Tuesday, March 19, 2013

Where I Work: Smash Your Walls! | GD Y1


Here’s why you should embrace the disruption, noise and democracy of an office-less office.


1. Our office has no offices. There are nearly 70 people who work here every day–fifty full-time and twenty-ish part-time–and none of them spends time in an office. In fact, nobody even has a wall!


Technically, we’re not even seated at desks. Instead, we purchased 80 plain flat tables from Ikea. These tables are arranged in quads…without any partitions or walls. We do spend $300 per quarter on white orchids–one per quad.



Is it noisy? No. There is a white noise sound of people typing, chatting, writing, tapping feet. Once a week, Toto’s Africa fills the air. Ask yourself, is the total silence of your boss’s big corner office inspiring him to get more stuff done?



Isn’t it distracting? No. Seeing your-co-workers thinking/doing is pretty darn inspirational. Ask yourself, is your cubile wall filled with photos of your vacation helping you crank out that memo or lulling you into dreamland?




2. We change seats every 6 months. And, we have no idea where we’ll be/who we’ll be next to.


Every 6 months, we throw all our names into a hat (literally) and draw at random. My name is in there just like everyone else’s. Every seat is fair game. We call it “The Reaping.” (Apologies to The Hunger Games.)



The first time we did it, I sat across from a biz dev guy and behind someone from our campaigns team. Now I’m across from a mobile developer and behind our finance manager.
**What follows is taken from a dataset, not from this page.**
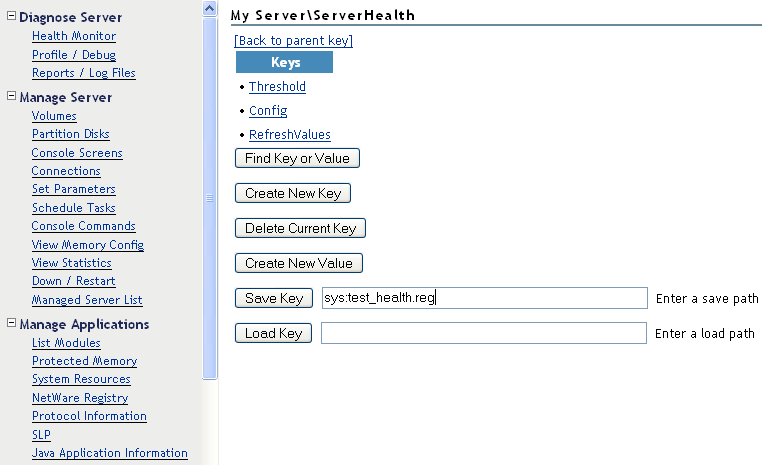
Task: Click the Load Key button
Action: tap(273, 333)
Doesn’t this disrupt teams? Yes. And it’s wonderful. People make new friendships and cliques simply don’t exist.


Don’t your top people want the best window seats? Actually, no. And that goes for the best chairs too. Because our office isn’t a place for pretty views and comfy chairs; its a workplace. We’re here to get shit done.


3. Our conference rooms are owned by all of us. No room belongs to any one team or individual for exclusive reservation. In fact, the entire team voted on what to name them. (I voted for Star Wars planets, but super hero lairs won out.)



Don’t people hog the conference rooms for private calls? Nope. We care about each other, so nobody hogs anything and the rooms are kept pretty clean and available. Plus, we set up two phone booths for one-x-one calls.



4. Our lobby says something. The first thing a visitor sees is your lobby. If you fill it with random magazines, plants, and leather couches…I hope you sell random magazines, plants and leather couches. Otherwise, put YOU in your lobby.



5. Meaningful decor. We have a large gong. When you ship a product or launch a campaign, you get to bang the gong. That feels good, it alerts the team that something has gone live, and it hangs on the wall like a pre-plated dessert on the table in front of you. (Eat your beef and beans and you can have that cookie…errr, bang the gong.)


We have a disco ball. It is shiny. It spins. It makes us smile.


There are no posters of soaring eagles with some dead guy’s quote on it. No inspirational quotes written in fancy cursive. And no random art. Instead, the things on the wall are things we’ve done or plan to do–letters from customers, whiteboard plans, examples of comprable products, etc. One entire wall is made of cork, inviting people to post examples of “inspiration” and “perspiration.”



Bottomline: we didn’t hire a designer or spend a ton of money to make our environment like a fancy spa or museum. (Yes. There are some gorgeous offices out there!) Instead, we made it purposeful. Our space helped us (1) crush our 2012 projections by nearly 40% , and (2) have fun doing it. Both of those things matter. Equally.